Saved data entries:
*** Begin section ***

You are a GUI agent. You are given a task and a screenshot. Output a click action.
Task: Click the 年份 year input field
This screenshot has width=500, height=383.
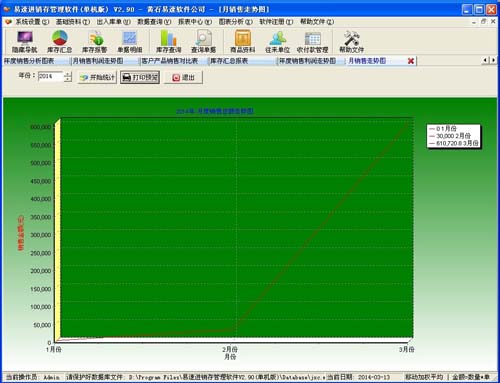(x=51, y=76)
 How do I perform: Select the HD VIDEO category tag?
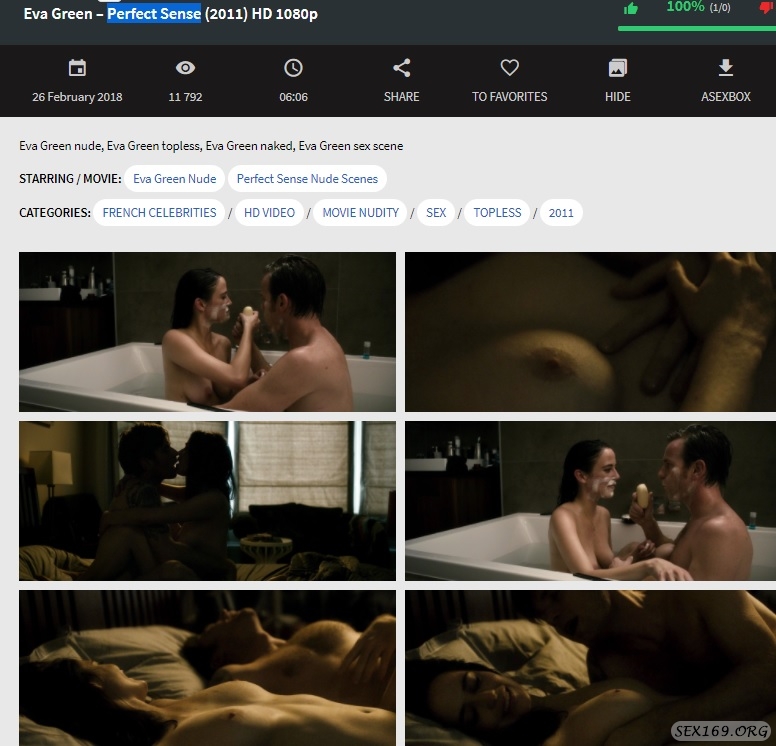point(269,213)
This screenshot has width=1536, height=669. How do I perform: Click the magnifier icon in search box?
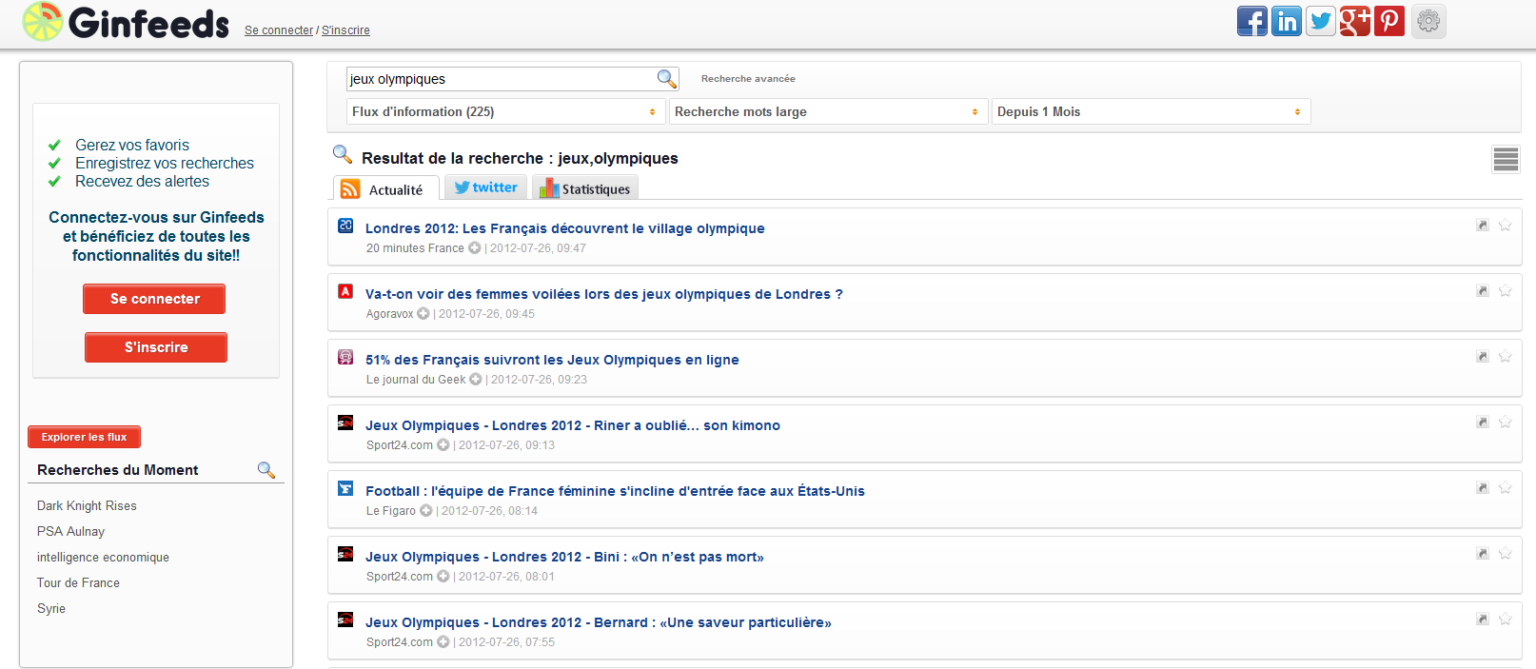(x=666, y=79)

*** End section ***

What is being asked:
A faithful, word-for-word copy of the data is needed; the pictures should not appear in it.

Solution:
You are a GUI agent. You are given a task and a screenshot. Output a click action.
Task: Click the 年份 year input field
This screenshot has width=500, height=383.
(x=51, y=76)
 How do I perform: Select the HD VIDEO category tag?
point(269,213)
This screenshot has width=1536, height=669. How do I perform: Click the magnifier icon in search box?
(x=666, y=79)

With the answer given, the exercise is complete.